*Work order*. Give back exactly the lines running from the line with "At what coordinates should I click to accomplish: Move" to the end of the entries, and only those lines.

[Stored records]
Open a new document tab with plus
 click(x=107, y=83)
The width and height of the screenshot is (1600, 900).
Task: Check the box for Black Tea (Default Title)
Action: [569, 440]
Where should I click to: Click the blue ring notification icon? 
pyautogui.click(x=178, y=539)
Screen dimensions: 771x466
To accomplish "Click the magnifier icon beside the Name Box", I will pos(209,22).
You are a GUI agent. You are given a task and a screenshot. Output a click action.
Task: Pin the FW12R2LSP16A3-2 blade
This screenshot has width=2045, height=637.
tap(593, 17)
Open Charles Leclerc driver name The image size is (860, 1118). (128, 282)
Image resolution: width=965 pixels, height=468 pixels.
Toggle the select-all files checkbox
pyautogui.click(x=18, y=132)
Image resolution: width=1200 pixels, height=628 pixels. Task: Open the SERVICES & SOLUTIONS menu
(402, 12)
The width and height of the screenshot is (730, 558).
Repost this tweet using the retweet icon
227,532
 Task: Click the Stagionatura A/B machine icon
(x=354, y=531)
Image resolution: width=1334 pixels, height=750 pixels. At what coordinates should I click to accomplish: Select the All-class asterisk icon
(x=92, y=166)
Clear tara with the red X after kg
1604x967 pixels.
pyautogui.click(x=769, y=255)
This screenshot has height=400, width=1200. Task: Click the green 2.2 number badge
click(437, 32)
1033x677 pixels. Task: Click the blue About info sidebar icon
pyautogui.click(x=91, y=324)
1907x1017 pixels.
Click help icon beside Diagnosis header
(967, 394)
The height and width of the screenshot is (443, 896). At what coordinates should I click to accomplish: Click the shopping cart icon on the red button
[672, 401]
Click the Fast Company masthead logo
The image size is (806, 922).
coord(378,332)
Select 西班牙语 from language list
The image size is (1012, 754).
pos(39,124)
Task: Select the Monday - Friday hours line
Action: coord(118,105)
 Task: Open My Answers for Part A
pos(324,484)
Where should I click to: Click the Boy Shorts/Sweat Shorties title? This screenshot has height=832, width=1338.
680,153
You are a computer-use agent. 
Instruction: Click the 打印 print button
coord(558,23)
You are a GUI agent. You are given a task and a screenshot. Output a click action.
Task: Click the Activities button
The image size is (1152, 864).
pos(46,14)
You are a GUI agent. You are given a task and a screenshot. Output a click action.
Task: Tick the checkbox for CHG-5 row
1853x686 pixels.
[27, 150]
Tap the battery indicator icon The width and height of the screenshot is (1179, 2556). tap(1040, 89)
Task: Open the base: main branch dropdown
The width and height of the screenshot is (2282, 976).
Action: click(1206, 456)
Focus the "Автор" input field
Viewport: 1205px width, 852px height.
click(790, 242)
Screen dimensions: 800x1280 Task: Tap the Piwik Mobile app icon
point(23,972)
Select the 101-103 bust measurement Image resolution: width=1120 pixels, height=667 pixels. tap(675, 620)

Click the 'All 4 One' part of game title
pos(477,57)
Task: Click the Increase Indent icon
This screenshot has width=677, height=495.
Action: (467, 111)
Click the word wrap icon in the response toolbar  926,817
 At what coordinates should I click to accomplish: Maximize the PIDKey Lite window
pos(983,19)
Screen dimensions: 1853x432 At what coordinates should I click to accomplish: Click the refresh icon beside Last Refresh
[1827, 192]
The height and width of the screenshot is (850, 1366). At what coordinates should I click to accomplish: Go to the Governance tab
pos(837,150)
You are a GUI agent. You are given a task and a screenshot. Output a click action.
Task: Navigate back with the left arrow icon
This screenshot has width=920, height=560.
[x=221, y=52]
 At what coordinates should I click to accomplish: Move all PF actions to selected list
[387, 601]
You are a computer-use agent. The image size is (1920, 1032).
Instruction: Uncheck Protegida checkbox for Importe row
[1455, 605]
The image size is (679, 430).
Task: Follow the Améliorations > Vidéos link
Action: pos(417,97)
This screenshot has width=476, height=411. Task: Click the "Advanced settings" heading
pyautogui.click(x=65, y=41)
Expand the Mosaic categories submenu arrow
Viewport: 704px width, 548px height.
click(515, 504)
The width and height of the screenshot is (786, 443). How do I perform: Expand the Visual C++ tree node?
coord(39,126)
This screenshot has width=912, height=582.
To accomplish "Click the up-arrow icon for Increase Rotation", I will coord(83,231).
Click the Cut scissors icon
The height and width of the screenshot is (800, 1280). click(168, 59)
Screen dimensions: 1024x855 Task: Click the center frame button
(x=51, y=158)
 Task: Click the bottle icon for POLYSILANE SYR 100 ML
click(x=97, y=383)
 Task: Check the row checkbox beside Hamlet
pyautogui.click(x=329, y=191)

*Output*.
 At what coordinates should I click to accomplish: Move all PF actions to selected list
[387, 601]
You are a computer-use agent. The image size is (1920, 1032).
Instruction: Uncheck Protegida checkbox for Importe row
[1455, 605]
The image size is (679, 430).
Task: Follow the Améliorations > Vidéos link
Action: pos(417,97)
This screenshot has width=476, height=411. Task: Click the "Advanced settings" heading
pyautogui.click(x=65, y=41)
Expand the Mosaic categories submenu arrow
Viewport: 704px width, 548px height.
click(515, 504)
The width and height of the screenshot is (786, 443). How do I perform: Expand the Visual C++ tree node?
coord(39,126)
This screenshot has width=912, height=582.
To accomplish "Click the up-arrow icon for Increase Rotation", I will coord(83,231).
Click the Cut scissors icon
The height and width of the screenshot is (800, 1280). click(168, 59)
Screen dimensions: 1024x855 Task: Click the center frame button
(x=51, y=158)
 Task: Click the bottle icon for POLYSILANE SYR 100 ML
click(x=97, y=383)
 Task: Check the row checkbox beside Hamlet
pyautogui.click(x=329, y=191)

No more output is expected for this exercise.